こうした発達上の偏り(バイアス)が原因で起きるのが、「他人種効果」だ。異なる民族に属する人の顔は想起や識別がしづらいという、広く研究されているパターンである。まるで社会的カテゴリーが知覚と記憶力に不透明なフィルターをかけてでもいるかのように、社会的知覚が狭まるらしいのだ。イギリスの乳児を対象とした実験では、生後三か月の白人の乳児は黒人、白人、アラブ人、中国人を同じように判別できたが、同じ乳児が生後九か月になると白人の顔しか判別できなくなっていた 。同じ傾向が中国人の乳児にも見られたという 。「あんたたちはみんな同じ顔をしている」という、昔から言い習わされてきたが、いまでは社会的に受け入れがたいフレーズは、ここから生まれたのだ。もし本当に人生経験によって社会的知覚が狭められてしまうのであれば、異なる社会集団に属する人々のことを、成人が自分の属する集団と同じように豊かに知覚することはない。そこに、異なる背景を持つ人々を個人として見る代わりに、異なる社会的カテゴリーの構成員としてしか見られなくなるおそれが生じる。その先にあるのが、「あんたたちはみんな同じだ」だ。本書でこのあと明らかにしていくが、こうした「没個性化」――人を個人としてではなく、単なる集団の構成員として見ること――の行き着く先が、「あんたたちはみんな同じ顔をしている」という感じ方なのである。人を白人か黒人か、リベラルか保守か、ベビーブーマーかミレニアル世代かで分けるようになるのだ。

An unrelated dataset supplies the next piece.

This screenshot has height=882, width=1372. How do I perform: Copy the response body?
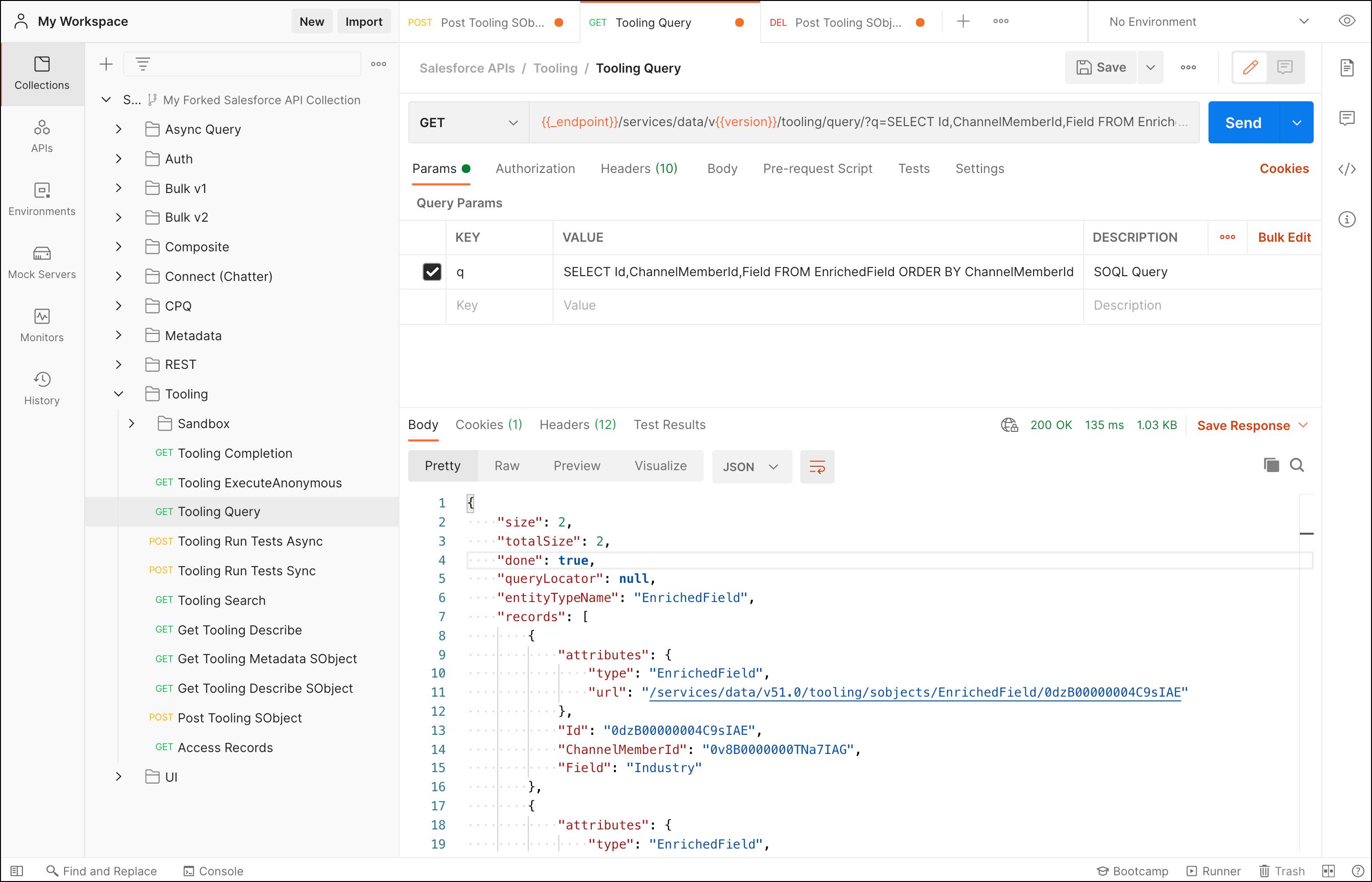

ステレオタイプに基づく没個性化が、「人種は不変である」という文化的な思いこみと結びつくと、人種的偏見が生まれる。文化から受け取った「あいつらはこうだ」という思いこみに則り、人々を自動的に分類するようになるのである。スタンフォード大学の心理学者ジェニファー・エバーハートは、知覚が人種的ステレオタイプに影響を受けることを実証してみせた。黒人の顔のスライドショーでプライミング(方向付け)された白人大学生は、白人の顔写真を見せられた学生よりもすばやく、武器や犯罪関連物品の映像を認識した 。一面のホワイトノイズから徐々にナイフや銃の輪郭が浮かび上がってくる実験を行ったところ、黒人の顔写真を見た大学生のほうが、こうした武器をすばやく判別したのである。これはじつに居心地の悪い話だ。高い教育を受けた柔軟な考え方の人であっても、個人的な来歴によって、つねにバイアスのかかった世界を経験していることを意味するからである。
このバイアスがどこよりも如実に表れたのが、二十一世紀初頭の政治情勢だろう。世界各地で政治の分極化が日常茶飯と化したが、なかでも際立ったのがアメリカだ。一部の人の目にはアメリカの価値観を見事に体現すると思える政治家が、ほかの人にとっては最悪の無知の化身と映る現象が起きた。同じ社会に暮らす分別のある人々のあいだでこれほどの意見の不一致が生じるとは、いったいどういうことなのか。その答えは、個人の来歴の違いに潜んでいると筆者は考える。対極の政治思想を持つ人々は、同じ社会的事象が起きている同一の物理的世界に暮らしているように見えて、じつはそれぞれ天と地ほどにかけ離れた主観的経験をくぐっているのである。このあと詳しく見ていくが、ここで言うのは、人間が自ら築いた社会的世界に生きているということばかりではない。坂の傾斜やグラスの大きさに至るまで、人間が知覚するものはすべて、私たち個人がどのような人間かに左右されるのである。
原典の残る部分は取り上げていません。